- Theatrical release poster
- Directed by: Robert Cannan Ross Adam
- Written by: Robert Cannan Ross Adam
- Produced by: Ross Adam; Robert Cannan; Sheryl Crown; Natasha Dack;
- Starring: Choi Eun-hee Shin Sang-ok Kim Jong Il
- Narrated by: Choi Eun-hee
- Edited by: Jim Hession
- Music by: Nathan Halpern
- Production companies: BFI; Creative England; BBC Storyville; The Documentary Company; Hellflower Film; Submarine Films; Tigerlily Films;
- Distributed by: Soda Pictures Magnolia Pictures
- Release dates: 22 January 2016 (Sundance Film Festival); 23 September 2016;
- Running time: 95 minutes
- Country: United Kingdom
- Languages: English Korean Japanese

= The Lovers and the Despot =

The Lovers and the Despot is a 2016 British documentary film written and directed by Robert Cannan and Ross Adam, about the 1978 abduction of South Korean actress Choi Eun-hee, and film director Shin Sang-ok, by Kim Jong Il of North Korea. It was pitched at Sheffield Doc/Fest's 2014 MeetMarket.

== Release ==
===Critical response===
The Lovers and the Despot has received positive reviews from critics.
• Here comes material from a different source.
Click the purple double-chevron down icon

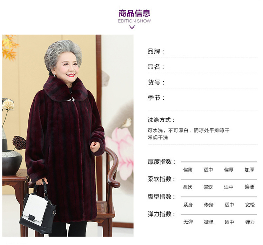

Review aggregator Rotten Tomatoes gives the film an approval rating of 77%, based on 57 reviews, with an average rating of 6.7/10. The site's consensus states: "The Lovers and the Despot offers a compelling—albeit by no means comprehensive—look at one of the more bizarrely stranger-than-fiction episodes in cinematic history." On Metacritic, the film has a score of 65 out of 100, based on 23 critics, indicating "generally favorable reviews".
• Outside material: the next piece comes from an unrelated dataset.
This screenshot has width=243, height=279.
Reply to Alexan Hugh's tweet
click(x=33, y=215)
Writing for The New York Times, Manohla Dargis stated that "Despite its flaws and will to kitsch, The Lovers and the Despot has enough enigmas and chills to merit a look, even if some of its spookier moments involve cinephilia rather than the usual weapons of mass destruction."
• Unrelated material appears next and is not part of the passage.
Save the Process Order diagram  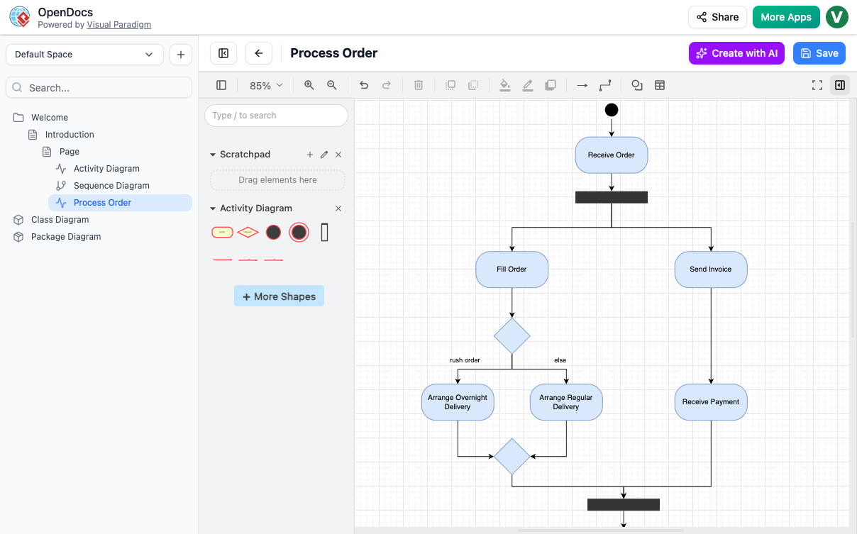coord(819,53)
In Jordan Hoffman's review for The Guardian, he wrote that "there's an incredible story somewhere in this tale [...], but this documentary buries it by way of over-measured effects and chronic pussy-footing." In a review for RogerEbert.com, Matt Zoller Seitz called it a "frustrating missed opportunity", saying it "takes a fascinating story about filmmaking, politics, kidnapping and propaganda and gives us almost no insight into the work of its two main characters."

===Box office===
As of 3 November 2016, the film has grossed $55,511 at the box office.